O mês de novembro trouxe uma boa notícia para os exportadores de calçados e todos os envolvidos na produção setorial brasileira. No mês passado, conforme dados elaborados pela Associação Brasileira das Indústrias de Calçados (Abicalçados), foram embarcados 10,54 milhões de pares que geraram US$ 84,78 milhões, altas de 6,6% em volume e de 1,6% em receita no comparativo com igual mês de 2017. O dado interrompeu uma queda que vinha desde maio, mas não foi suficiente para recuperar o tombo no acumulado nos 11 meses do ano, que registrou quedas de 8,6% em pares e de 9,8% em receita no comparativo com mesmo ínterim do ano passado, somando 100,38 milhões de pares enviados ao exterior com um retorno financeiro de US$ 878,5 milhões – neste mesmo período de 2017, os números apontavam 109,86 milhões de pares e US$ 973,58 milhões.

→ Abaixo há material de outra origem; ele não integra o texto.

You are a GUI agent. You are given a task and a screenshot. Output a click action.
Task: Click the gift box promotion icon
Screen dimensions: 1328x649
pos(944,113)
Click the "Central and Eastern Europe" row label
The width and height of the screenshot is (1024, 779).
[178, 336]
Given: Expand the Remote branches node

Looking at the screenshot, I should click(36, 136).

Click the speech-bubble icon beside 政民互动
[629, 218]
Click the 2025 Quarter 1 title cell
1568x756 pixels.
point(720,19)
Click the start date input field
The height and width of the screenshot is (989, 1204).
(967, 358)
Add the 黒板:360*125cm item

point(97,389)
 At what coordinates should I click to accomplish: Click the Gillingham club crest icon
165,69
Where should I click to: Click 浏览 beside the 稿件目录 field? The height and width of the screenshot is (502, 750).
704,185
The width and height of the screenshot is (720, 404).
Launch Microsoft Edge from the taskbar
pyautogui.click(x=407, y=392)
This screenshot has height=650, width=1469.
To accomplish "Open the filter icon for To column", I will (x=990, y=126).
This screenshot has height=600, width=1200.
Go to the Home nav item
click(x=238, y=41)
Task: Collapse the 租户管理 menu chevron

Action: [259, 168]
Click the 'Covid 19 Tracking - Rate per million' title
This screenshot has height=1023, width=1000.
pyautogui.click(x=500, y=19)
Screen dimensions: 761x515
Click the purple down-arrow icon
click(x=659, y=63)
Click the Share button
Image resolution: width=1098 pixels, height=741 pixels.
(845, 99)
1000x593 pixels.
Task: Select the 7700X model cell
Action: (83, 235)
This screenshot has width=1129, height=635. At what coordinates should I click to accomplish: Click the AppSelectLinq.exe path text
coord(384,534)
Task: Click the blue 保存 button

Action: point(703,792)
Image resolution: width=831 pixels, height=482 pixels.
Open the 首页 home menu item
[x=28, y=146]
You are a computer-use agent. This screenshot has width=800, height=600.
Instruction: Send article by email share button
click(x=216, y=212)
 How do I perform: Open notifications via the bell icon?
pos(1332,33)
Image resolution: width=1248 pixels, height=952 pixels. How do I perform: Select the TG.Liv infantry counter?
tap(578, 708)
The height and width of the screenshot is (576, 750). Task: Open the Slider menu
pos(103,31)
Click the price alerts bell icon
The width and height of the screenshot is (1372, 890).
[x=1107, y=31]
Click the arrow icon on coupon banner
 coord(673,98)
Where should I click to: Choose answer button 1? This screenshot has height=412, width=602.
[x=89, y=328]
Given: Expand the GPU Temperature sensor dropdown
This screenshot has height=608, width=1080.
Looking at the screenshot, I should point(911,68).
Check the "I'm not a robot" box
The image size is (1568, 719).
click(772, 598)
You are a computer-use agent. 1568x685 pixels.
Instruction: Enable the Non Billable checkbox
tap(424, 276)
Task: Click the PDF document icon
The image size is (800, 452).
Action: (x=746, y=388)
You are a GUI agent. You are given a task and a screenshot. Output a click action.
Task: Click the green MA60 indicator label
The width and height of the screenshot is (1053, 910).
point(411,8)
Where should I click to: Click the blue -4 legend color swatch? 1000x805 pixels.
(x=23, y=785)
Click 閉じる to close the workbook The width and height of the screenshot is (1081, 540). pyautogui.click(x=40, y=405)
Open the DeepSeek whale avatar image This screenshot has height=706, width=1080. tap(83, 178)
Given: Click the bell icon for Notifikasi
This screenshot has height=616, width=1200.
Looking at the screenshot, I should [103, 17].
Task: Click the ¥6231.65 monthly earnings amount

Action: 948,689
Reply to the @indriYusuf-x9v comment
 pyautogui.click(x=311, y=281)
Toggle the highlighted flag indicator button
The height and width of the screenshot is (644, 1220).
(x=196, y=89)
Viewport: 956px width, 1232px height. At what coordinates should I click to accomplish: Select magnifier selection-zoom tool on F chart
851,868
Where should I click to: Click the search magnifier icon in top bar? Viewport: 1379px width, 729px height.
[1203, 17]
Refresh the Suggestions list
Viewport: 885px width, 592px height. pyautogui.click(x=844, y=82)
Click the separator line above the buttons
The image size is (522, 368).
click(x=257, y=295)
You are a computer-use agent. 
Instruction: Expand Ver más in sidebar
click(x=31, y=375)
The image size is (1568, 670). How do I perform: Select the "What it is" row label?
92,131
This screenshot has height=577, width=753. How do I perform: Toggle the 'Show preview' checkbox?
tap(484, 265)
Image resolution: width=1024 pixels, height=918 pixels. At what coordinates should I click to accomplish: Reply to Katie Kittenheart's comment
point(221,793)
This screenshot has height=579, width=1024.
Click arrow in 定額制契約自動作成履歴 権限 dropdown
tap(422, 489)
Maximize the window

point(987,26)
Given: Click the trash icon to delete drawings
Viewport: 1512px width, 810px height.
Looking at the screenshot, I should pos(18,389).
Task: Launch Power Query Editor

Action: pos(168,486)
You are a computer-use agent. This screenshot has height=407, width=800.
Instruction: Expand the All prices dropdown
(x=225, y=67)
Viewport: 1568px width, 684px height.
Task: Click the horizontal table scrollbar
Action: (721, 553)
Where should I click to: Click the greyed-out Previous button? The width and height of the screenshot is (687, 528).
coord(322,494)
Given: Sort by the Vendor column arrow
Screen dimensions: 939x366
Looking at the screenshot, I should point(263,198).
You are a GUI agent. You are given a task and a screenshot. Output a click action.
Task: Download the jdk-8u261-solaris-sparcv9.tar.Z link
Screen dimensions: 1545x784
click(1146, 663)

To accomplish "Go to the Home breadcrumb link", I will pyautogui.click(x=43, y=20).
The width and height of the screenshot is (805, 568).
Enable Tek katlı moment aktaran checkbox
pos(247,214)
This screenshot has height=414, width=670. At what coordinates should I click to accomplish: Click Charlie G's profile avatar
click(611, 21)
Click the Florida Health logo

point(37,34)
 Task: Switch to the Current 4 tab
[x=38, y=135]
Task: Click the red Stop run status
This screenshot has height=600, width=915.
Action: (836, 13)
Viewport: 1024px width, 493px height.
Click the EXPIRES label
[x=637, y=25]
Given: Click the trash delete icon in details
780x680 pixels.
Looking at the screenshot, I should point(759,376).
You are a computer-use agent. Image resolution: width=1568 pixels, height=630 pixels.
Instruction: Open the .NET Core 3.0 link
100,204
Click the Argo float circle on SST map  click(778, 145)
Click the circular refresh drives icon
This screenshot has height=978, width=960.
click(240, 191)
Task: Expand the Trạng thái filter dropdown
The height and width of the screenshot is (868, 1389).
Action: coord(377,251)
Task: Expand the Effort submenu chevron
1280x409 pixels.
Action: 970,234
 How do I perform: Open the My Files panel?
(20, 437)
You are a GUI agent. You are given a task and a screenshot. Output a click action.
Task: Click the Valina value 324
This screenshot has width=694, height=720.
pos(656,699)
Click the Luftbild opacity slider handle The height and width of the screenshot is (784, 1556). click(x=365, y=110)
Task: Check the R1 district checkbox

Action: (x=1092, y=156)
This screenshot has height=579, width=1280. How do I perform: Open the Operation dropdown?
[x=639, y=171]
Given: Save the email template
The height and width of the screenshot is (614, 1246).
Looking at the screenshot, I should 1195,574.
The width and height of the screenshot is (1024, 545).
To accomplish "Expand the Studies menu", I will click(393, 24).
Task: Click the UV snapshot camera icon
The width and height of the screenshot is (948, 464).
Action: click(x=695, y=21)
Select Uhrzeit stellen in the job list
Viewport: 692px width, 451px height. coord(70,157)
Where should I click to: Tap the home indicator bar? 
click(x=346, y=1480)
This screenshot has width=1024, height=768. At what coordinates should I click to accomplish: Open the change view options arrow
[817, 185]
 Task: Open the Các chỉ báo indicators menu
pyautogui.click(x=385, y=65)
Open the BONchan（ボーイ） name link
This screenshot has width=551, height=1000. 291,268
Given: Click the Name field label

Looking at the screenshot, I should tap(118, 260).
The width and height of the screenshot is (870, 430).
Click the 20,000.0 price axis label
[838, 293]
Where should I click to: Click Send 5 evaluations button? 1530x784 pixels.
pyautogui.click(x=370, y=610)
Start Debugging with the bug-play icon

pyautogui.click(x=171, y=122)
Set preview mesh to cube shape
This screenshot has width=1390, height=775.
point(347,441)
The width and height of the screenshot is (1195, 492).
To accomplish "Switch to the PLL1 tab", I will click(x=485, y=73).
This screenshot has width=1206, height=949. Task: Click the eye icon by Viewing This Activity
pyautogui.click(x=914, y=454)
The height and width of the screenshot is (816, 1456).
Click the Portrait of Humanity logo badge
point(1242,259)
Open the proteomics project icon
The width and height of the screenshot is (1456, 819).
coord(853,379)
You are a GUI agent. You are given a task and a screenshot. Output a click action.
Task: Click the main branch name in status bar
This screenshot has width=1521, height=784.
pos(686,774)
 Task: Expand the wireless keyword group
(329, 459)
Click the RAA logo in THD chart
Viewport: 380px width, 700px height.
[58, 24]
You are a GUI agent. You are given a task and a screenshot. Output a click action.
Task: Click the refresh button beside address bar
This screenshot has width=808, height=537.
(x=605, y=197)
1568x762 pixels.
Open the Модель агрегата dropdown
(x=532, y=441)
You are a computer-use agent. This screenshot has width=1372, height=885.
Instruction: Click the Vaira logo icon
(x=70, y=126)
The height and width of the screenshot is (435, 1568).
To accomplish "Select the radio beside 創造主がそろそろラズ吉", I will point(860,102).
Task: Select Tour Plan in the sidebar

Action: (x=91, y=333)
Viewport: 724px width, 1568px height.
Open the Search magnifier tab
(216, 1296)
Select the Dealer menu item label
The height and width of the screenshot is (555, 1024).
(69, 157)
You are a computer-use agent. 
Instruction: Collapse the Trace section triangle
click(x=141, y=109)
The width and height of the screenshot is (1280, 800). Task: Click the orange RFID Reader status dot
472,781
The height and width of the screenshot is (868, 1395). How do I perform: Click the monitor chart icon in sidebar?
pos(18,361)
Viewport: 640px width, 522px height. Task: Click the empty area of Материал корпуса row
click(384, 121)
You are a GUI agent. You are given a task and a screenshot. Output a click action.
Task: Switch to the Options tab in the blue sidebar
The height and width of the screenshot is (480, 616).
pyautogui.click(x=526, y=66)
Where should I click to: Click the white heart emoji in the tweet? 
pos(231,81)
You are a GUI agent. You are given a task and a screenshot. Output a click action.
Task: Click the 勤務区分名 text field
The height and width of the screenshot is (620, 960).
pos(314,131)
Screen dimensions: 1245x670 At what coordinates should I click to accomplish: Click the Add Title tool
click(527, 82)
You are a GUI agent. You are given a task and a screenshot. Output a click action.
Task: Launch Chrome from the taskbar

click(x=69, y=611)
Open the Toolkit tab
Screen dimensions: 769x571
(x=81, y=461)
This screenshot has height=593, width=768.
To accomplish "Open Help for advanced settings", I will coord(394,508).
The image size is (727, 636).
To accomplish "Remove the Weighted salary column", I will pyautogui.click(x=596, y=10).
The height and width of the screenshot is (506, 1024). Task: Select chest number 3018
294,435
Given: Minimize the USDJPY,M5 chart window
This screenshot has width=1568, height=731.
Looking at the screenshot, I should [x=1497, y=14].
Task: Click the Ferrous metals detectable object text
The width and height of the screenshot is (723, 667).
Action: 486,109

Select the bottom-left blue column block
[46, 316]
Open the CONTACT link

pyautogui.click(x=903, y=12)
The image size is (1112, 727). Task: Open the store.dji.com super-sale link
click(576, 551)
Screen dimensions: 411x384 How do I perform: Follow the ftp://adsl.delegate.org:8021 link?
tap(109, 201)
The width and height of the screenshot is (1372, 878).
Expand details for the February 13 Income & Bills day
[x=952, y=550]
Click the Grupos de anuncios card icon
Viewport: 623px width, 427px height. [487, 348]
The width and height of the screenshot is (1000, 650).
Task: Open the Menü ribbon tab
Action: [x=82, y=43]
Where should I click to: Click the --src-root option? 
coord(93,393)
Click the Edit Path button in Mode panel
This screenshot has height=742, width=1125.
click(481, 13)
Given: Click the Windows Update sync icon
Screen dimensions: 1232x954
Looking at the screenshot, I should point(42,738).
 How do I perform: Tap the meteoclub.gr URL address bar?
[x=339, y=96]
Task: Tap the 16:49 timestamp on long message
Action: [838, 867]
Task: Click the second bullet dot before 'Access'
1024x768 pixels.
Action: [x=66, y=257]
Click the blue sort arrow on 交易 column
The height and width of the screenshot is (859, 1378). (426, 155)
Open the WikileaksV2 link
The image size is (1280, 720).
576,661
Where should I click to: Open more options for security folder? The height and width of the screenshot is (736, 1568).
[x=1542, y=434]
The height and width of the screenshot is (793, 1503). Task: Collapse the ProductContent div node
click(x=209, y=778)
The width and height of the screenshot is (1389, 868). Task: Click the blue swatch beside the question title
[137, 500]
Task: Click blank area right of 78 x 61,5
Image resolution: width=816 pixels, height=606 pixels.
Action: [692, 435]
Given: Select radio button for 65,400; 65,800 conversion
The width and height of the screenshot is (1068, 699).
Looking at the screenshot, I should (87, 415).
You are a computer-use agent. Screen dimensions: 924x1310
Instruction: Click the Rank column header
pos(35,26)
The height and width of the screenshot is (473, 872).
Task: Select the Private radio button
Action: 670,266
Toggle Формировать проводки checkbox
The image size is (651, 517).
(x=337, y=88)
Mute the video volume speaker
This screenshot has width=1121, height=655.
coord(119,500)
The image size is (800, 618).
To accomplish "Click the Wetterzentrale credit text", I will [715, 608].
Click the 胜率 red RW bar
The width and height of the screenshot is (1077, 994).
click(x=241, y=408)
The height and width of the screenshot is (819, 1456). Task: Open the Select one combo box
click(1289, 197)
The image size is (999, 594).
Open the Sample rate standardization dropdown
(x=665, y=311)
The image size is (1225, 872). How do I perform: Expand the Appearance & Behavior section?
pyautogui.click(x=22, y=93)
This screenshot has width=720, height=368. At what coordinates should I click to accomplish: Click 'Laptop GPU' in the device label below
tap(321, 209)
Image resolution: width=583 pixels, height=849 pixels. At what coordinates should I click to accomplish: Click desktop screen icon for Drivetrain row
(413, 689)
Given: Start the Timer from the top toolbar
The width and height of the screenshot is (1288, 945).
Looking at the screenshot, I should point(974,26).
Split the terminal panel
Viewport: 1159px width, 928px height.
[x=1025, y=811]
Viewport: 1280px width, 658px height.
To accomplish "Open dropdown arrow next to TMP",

O presidente-executivo da Abicalçados, Heitor Klein, destaca que, entre os principais destinos, os países sul-americanos, com exceção da Argentina, foram fundamentais para o índice positivo de novembro. No mês passado, os hermanos, que representam o segundo mercado internacional para o calçado brasileiro, compraram 586,88 mil pares pelos quais foram pagos US$ 8 milhões, quedas de 17,2% em volume e de 20,3% em receita no comparativo com o mesmo mês de 2017. “A Argentina passa por uma crise interna, com desvalorização brusca de sua moeda frente o dólar, o que deixa as importações mais caras para o consumidor. Além disso, existe uma determinação do FMI para que o país preserve suas reservas internacionais, o que deve seguir diminuindo nossas vendas para lá nos próximos meses”, projeta Klein.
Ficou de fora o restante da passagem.